CZ-NIC/yangson

Revert #71?

Closed this issue · 8 comments

#71 added annotations to self on lots of methods, which required from __future__ import annotations, which in turn dropped support for python < 3.7.

Is this the right trade-off?

  • python 3.6 is still in support through 2021. It remains the version that you get if you install python3 on centos 7, for example, which is where I am interested in running it

  • annotating self doesn't seem particularly valuable - that's the one argument whose type we can always be pretty sure of, and which mypy infers automatically. I don't see other projects including this annotation.

  • the type annotations in yangson don't appear to be machine-checked anyway, which is to say that they almost certainly are buggy:

mypy -p yangson
...
Found 648 errors in 17 files (checked 19 source files)
  • (if you are checking them some other way, I'd be interested to know about it!)

All in all, the value provided by the self annotations seems to me to be rather small compared to cutting off users stuck on older systems.

What do you think? Would you accept an MR that removed these annotations from #71?

######

— Task —
Can you continue the yangson issue about reverting the self annotations from #71, picking up after its final sentence? You won't need these records.

Saved entries
######

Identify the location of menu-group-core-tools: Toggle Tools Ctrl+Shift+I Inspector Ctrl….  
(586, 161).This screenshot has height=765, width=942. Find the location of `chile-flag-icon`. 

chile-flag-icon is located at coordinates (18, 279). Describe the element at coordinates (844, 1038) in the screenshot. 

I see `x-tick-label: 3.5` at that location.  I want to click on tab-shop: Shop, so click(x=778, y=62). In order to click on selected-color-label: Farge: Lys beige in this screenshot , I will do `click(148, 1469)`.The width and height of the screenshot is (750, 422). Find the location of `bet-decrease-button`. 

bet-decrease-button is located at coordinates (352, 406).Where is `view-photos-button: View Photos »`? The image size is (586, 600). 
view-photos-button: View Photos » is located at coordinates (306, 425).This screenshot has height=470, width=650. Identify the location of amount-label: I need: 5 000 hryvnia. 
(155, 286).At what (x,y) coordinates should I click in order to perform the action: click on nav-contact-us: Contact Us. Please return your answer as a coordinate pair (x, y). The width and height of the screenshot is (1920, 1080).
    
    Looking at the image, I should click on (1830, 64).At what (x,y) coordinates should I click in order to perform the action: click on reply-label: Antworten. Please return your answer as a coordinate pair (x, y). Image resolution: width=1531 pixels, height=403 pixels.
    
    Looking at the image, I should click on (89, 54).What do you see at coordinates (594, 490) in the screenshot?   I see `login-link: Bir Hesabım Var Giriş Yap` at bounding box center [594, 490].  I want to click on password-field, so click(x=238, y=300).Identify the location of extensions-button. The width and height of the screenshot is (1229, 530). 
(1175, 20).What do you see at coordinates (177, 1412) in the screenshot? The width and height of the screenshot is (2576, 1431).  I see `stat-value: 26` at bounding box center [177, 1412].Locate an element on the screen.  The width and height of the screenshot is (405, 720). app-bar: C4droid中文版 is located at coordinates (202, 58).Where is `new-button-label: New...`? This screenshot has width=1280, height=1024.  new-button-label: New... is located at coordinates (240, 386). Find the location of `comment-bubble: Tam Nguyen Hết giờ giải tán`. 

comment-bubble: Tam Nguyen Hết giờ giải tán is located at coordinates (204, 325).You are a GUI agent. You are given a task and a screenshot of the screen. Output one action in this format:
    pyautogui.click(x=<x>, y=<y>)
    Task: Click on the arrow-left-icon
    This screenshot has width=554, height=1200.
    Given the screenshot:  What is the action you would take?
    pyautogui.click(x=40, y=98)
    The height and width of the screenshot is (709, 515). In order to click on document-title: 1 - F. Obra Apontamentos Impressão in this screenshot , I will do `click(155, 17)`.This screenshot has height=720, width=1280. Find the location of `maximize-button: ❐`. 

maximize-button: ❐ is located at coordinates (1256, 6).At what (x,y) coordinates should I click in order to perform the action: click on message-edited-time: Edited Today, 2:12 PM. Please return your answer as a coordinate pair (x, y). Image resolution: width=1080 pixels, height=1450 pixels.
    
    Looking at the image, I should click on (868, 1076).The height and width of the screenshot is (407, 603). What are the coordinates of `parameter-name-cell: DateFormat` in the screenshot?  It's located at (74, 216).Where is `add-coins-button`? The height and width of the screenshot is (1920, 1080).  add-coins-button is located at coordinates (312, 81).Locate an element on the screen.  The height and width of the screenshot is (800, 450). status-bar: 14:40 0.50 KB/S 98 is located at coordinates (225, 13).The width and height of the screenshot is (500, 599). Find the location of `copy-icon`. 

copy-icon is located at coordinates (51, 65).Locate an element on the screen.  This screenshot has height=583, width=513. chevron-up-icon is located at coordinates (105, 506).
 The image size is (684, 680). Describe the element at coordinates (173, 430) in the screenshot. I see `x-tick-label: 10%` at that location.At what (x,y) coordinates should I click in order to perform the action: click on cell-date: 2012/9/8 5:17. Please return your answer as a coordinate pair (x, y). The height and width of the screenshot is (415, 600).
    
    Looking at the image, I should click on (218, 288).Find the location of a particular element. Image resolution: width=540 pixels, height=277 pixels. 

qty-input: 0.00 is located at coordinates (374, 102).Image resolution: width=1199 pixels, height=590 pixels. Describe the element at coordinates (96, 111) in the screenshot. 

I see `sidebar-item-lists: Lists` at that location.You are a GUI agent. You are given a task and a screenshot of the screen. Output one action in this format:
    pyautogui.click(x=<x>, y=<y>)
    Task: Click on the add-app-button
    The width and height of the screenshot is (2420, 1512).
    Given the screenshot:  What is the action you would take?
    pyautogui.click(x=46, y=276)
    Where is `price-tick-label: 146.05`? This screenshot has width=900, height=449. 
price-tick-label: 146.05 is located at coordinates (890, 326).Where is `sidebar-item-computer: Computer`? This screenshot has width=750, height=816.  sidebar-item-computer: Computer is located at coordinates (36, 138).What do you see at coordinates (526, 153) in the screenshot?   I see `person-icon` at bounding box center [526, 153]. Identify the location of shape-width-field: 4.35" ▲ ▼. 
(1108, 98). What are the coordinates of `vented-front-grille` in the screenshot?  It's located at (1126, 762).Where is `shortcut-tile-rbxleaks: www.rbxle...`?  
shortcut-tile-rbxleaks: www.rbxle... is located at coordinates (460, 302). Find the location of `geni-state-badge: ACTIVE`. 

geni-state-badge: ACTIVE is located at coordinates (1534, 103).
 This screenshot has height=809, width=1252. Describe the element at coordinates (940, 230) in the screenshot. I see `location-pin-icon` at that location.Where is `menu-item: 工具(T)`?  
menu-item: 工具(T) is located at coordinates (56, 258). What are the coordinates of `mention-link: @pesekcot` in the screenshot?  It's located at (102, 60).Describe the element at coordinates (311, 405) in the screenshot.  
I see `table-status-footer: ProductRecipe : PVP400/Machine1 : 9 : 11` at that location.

######

— The answer —
cc @kwatsen

The reason why the PR is good is because the developers were previously having difficulty reading/understanding the code, which has modules containing many classes with methods of the same name. Now both browsing and stacktraces are more readable.

It's unclear if there is a need to support < 3.7. You raise a point about Centos 7, but 1) 3.7 is considered by many to be the first good Python 3 release, 2) CentOS 7 is not the current release (use Centos 8?), and 3) it is best practice to use Python virtual environments for Python projects (can you?)

I am curious as to what tooling you are using such that type annotations make a difference to stack traces.

I guess if you find annotations on self parameters more readable then you do; but the usual convention is to omit them. As I say, I don't see other projects doing this.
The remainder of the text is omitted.